Matt and Lisa Moreland (center) enacted a growth plan after learning all three of their sons decided to join their Oklahoma operation. (Moreland Family Photo)

That was seven years ago. Here are four things Moreland says he has learned in the process.

1. DON’T SLICE YOUR “PIE” INTO SMALLER PIECES. Instead, make a bigger one. The Morelands have grown their operation to accommodate each son’s return. 

With James, they added an Angus cowherd. Will has taken the lead on all things agronomic on the farm, which grows corn, soybeans, winter wheat and cotton. David runs the excavation/construction side of the operation. 

Scaling up the faming enterprise as each son returned has enabled the Morelands to compensate them accordingly. “They also get an annual bonus and equity in the operation,” Matt says. 

2. LET YOUR LEADERS LEAD. “I quickly learned as we’ve grown there’s only so much I can do. I can guide, but I can’t be a control freak,” Moreland says. 

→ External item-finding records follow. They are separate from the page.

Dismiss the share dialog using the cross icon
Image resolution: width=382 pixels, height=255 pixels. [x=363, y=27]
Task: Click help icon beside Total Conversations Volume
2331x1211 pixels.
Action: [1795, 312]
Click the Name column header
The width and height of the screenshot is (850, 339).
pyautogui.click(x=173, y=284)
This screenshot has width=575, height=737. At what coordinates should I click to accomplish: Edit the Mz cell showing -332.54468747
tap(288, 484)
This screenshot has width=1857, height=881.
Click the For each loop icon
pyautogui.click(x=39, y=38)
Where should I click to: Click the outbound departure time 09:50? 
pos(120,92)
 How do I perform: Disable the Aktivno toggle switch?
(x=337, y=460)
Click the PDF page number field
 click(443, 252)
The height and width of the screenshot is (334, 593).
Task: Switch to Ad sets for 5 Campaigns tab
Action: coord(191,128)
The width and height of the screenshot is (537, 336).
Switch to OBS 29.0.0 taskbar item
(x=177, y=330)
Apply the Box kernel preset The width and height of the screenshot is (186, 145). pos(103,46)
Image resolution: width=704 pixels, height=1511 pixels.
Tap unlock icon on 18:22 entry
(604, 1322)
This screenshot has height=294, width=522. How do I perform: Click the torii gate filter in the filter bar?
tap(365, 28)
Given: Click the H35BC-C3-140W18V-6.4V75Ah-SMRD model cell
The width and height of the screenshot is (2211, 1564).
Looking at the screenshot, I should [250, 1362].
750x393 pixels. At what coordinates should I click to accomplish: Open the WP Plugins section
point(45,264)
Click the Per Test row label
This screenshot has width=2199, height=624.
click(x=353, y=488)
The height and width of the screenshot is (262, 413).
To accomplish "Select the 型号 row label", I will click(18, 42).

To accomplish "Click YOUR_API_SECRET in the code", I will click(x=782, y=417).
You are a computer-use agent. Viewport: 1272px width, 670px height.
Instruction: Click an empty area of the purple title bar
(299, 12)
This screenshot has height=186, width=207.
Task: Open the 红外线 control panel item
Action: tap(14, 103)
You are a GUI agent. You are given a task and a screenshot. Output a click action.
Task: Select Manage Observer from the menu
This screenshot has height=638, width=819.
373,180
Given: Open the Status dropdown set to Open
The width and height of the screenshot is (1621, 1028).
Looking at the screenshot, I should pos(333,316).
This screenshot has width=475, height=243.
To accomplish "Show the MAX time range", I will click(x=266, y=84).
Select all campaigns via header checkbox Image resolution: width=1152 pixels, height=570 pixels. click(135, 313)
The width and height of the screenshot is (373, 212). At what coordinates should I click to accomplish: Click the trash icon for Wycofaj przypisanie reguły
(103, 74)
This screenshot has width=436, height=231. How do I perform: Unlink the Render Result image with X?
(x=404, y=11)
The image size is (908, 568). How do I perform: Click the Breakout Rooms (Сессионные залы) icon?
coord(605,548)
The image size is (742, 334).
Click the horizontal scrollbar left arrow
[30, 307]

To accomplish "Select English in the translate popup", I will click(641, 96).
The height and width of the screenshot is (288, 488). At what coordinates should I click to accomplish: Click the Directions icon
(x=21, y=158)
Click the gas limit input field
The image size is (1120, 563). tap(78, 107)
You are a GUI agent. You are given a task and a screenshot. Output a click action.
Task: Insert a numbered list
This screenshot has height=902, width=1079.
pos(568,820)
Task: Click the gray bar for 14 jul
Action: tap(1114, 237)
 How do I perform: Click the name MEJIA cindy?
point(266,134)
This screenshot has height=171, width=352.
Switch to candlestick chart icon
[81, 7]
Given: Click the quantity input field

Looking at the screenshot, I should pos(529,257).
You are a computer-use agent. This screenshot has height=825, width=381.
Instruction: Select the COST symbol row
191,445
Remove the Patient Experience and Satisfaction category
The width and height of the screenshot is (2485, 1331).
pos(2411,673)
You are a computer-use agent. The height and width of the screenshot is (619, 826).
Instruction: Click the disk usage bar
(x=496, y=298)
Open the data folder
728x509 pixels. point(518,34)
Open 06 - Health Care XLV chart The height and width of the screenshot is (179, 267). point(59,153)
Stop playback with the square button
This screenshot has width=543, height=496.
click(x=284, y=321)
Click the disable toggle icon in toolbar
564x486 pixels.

How that plays out: each son leads in their respective areas of expertise, and then he and the farm’s eight employees provide support as needed.

“We meet as a group every Monday morning to look at what needs to be done in the week ahead, make assignments and then modify them as necessary,” he says. 

Don’t underestimate the value of having clearly defined roles and accountability when children return to the farm, suggests Rena Striegel, president of Transition Point Business Advisors. 

“Create a template to delegate responsibility and build in accountability to develop the next generation of leaders,” she advises. 

3. CARVE OUT YOUR ROLE. Moreland functions as the managing partner in the operation, overseeing the cash flow for the farm as well as the big-picture direction for the operation. He also takes the lead on lender, landlord and Farm Service Agency (FSA) relationships. 

4. HARNESS HELP FROM EXPERTS TO CREATE PLANS. “The investment of good counsel is minimal compared to the cost of mistakes,” says Kitt Tovar Jensen, staff attorney at the Iowa State University Center for Agricultural Law and Taxation. 

Moreland knew, even with professional counsel, mistakes can be made. His solution: “Vet your plans with key individuals and organizations. For financial planning, you have to consider the accounting side of things as well as the legal components, and it can be challenging to understand what might work for the FSA, as well as for your accountant and even the IRS,” he says.

Some key questions Moreland asks of experts: What do you think of our plan? How can we make it better? What else should we do?